Frontenac House’s Quartet series releases four books of poetry
Every autumn, Calgary-based publishers Frontenac House release their annual Quartet, a series of four poetry books written by local poets – the latest of which was released Sept. 9. This year, Micheline Maylor, creative writing instructor at Mount Royal, served as guest-editor for the project.
“It was very much an honor,” said Maylor. “It’s an honor to be let into someone’s creative process and their creative writing in a way that they trust you so deeply and fully.”

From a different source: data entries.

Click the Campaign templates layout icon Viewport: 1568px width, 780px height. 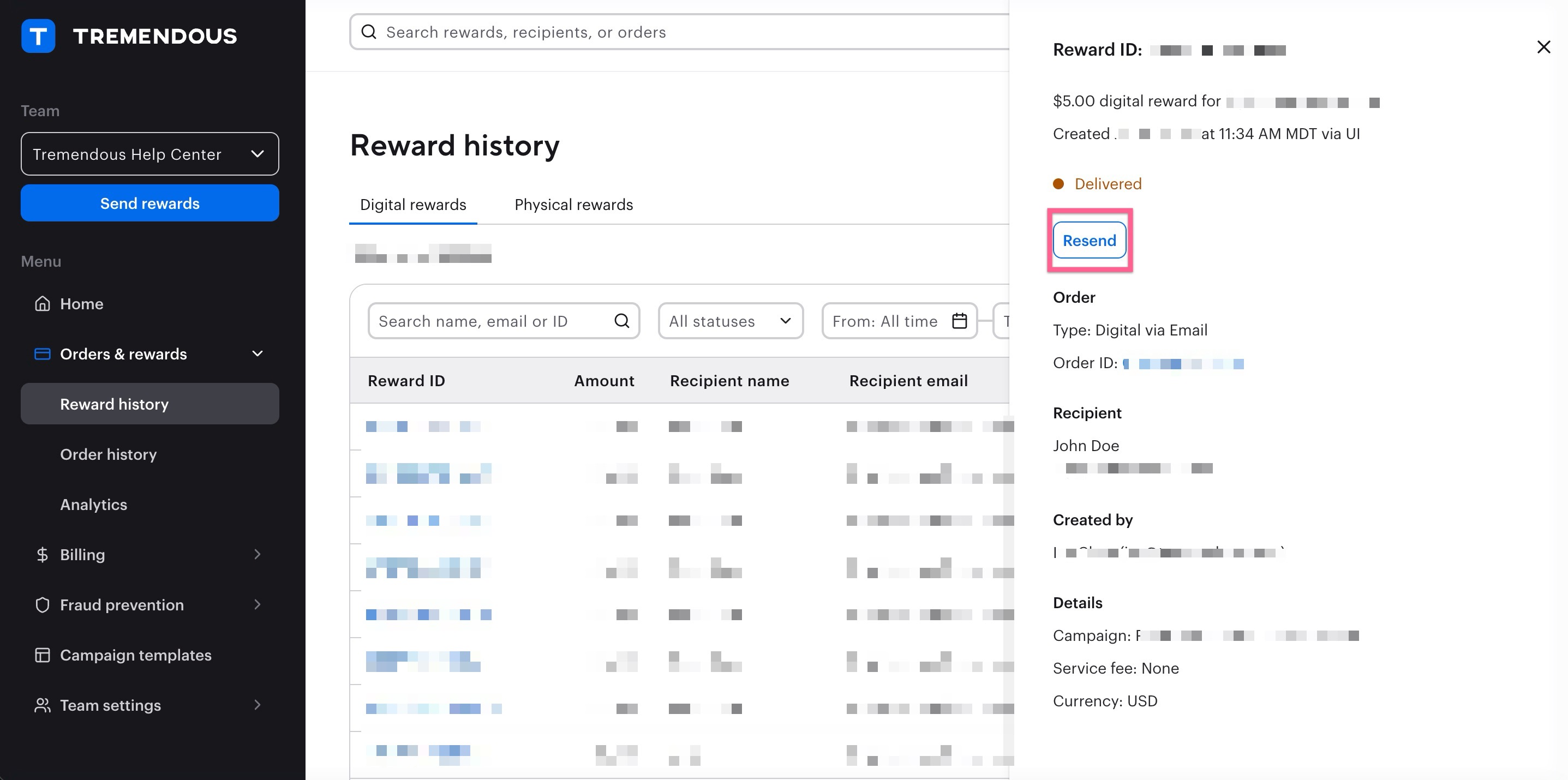[42, 655]
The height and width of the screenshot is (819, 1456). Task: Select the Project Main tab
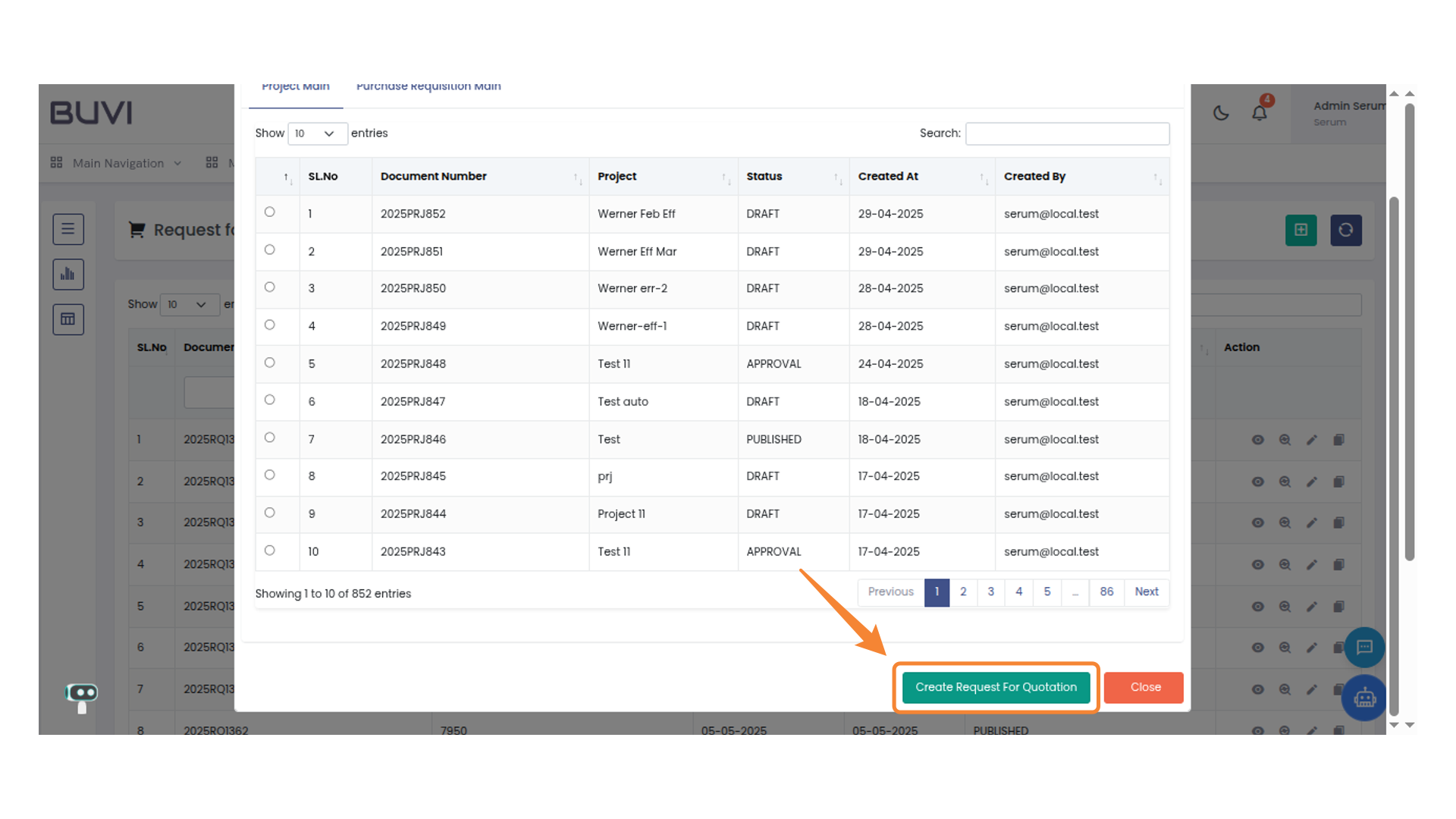295,86
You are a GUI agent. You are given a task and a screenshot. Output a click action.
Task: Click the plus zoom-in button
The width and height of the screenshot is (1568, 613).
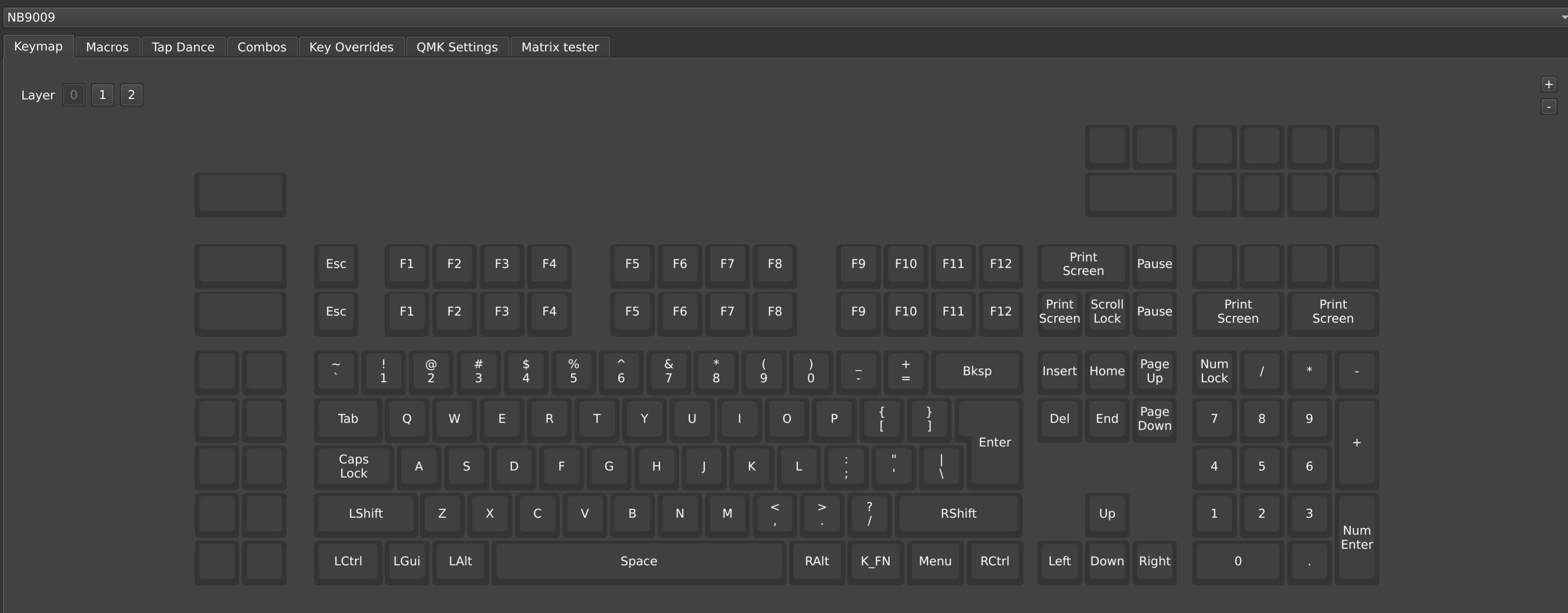(x=1549, y=84)
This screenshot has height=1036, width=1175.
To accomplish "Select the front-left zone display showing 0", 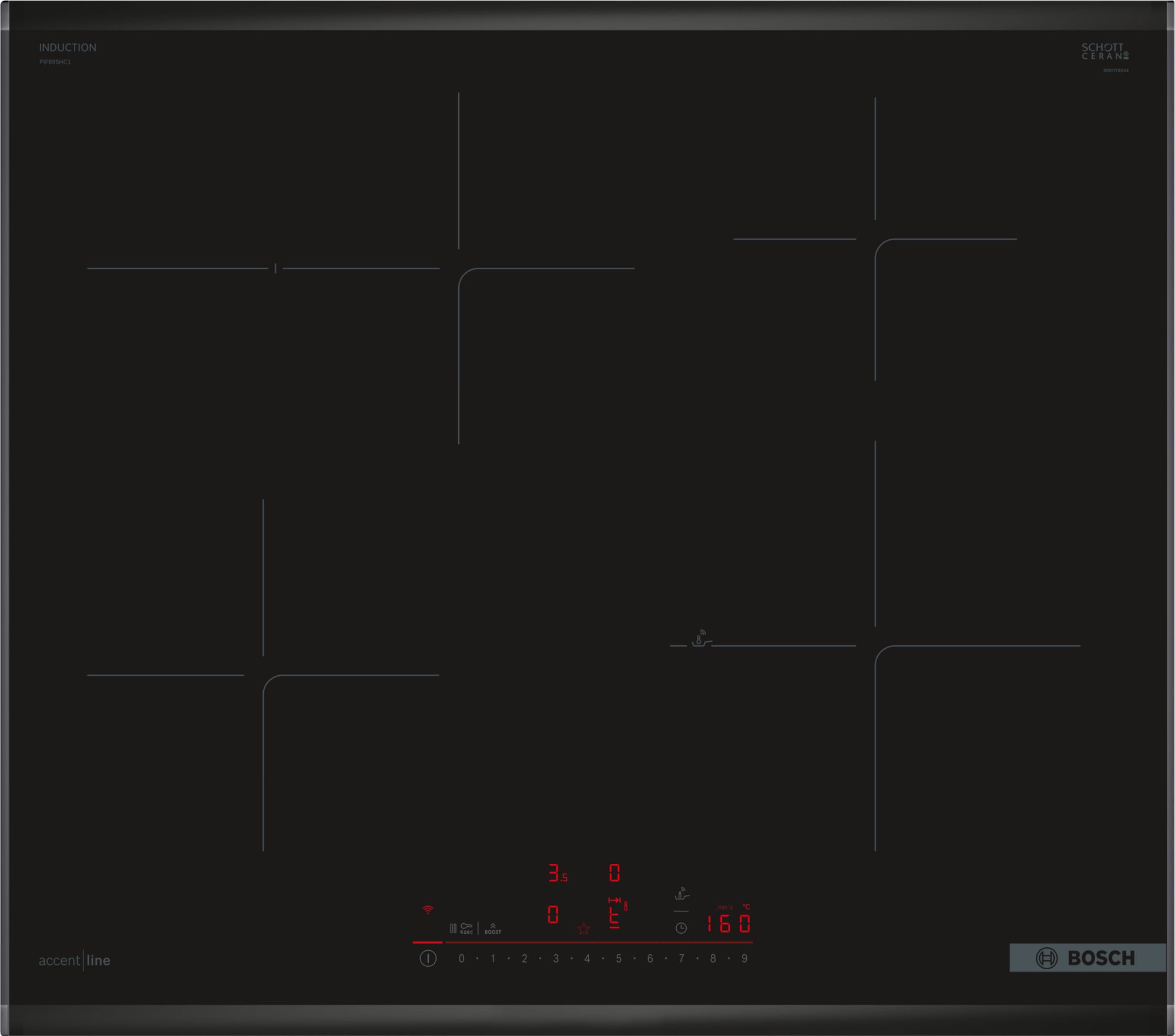I will pyautogui.click(x=553, y=915).
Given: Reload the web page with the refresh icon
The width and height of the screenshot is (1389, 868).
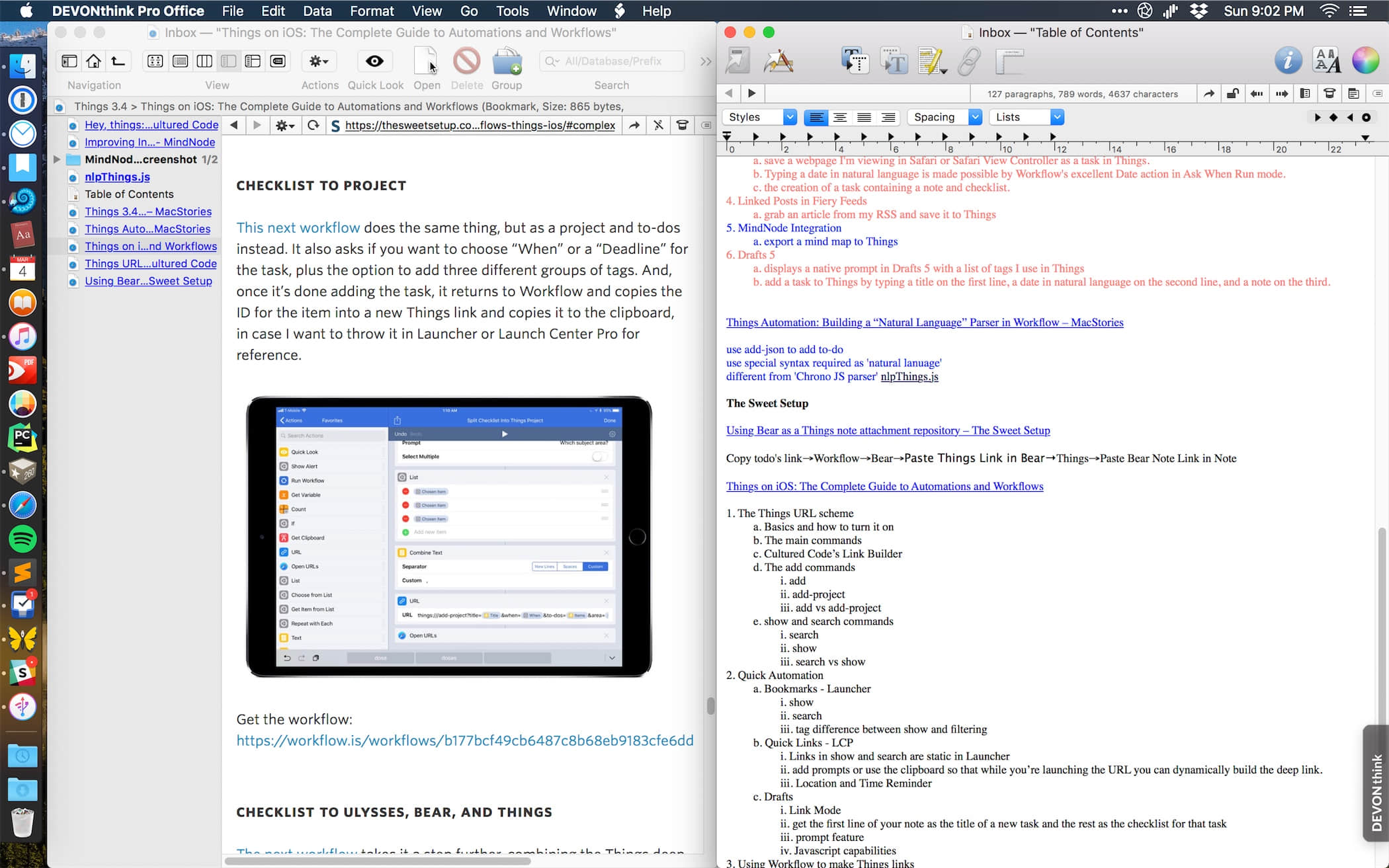Looking at the screenshot, I should coord(314,125).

The 2013 Quartet consists of Music Garden by Jim Nason, Reckless Towards Blossoming by Deborah Lawson, A Bitter Mood of Clouds by Vivian Hansen and Mount Royal instructor Juleta Severson-Baker’s Incarnate.
“The idea of Quartet is to have different voices that are harmonious and that complement one another,” Maylor said.
Jim Nason, a Calgary writer with three books of poetry already under his belt, chose art as the theme for Music Garden. He draws inspiration from Toronto’s Music Garden, the works of Salvador Dali, and other works of art.
“It’s about reacting to and conversing with art in his world,” noted Maylor.
Reckless Towards Blossoming, Deborah Lawson’s first book of poetry, is described on the Frontenac House website as “a journey through solitude, landscape and awakening.”
Maylor describes her work as packed with “complicated emotions,” like depression and “things falling apart and then things getting better and opening back up.”
“Her book very much ends in hope,” she concluded.
In A Bitter Mood of Clouds, Vivian Hansen explores her ancestry, specifically a hermaphroditic predecessor, and as Maylor described, “the voices that come out of her ancestry.”
Hansen is a poet and a freelance writer. She has won the Calgary Writers’ Association’s Arrol Award for Non-fiction, as well as the Orion Poetry Prize and numerous other awards.
Finally, Juleta Severson-Baker, a professor in the Speech Arts department at Mount Royal, incorporates the theme of eroticism in her book, Incarnate. It explores the idea of being “an earthly human being” and “experiencing things through the body.”
Severson-Baker’s work has been published in Freefall Magazine, a local literary magazine of which Maylor is editor, and she took home the top prize in the magazine’s 20th Anniversary Contest.
Maylor believes that students should take notice of these books — and poetry in general.
“Poetry is expressing the most profound emotions with the most precise and concise word choice. It is the artistry of word choice coupled with profound emotion, and that’s why poetry is still relevant,” she said. “It’s why poetry still matters, because it’s one of the ways that we can express ourselves as human beings to other human beings and to have them relate.”
The books in Frontenac House’s Quartet are available for purchase at Pages Books in Kensington and Shelf Life Books on 4th Street SW, and amazon.ca.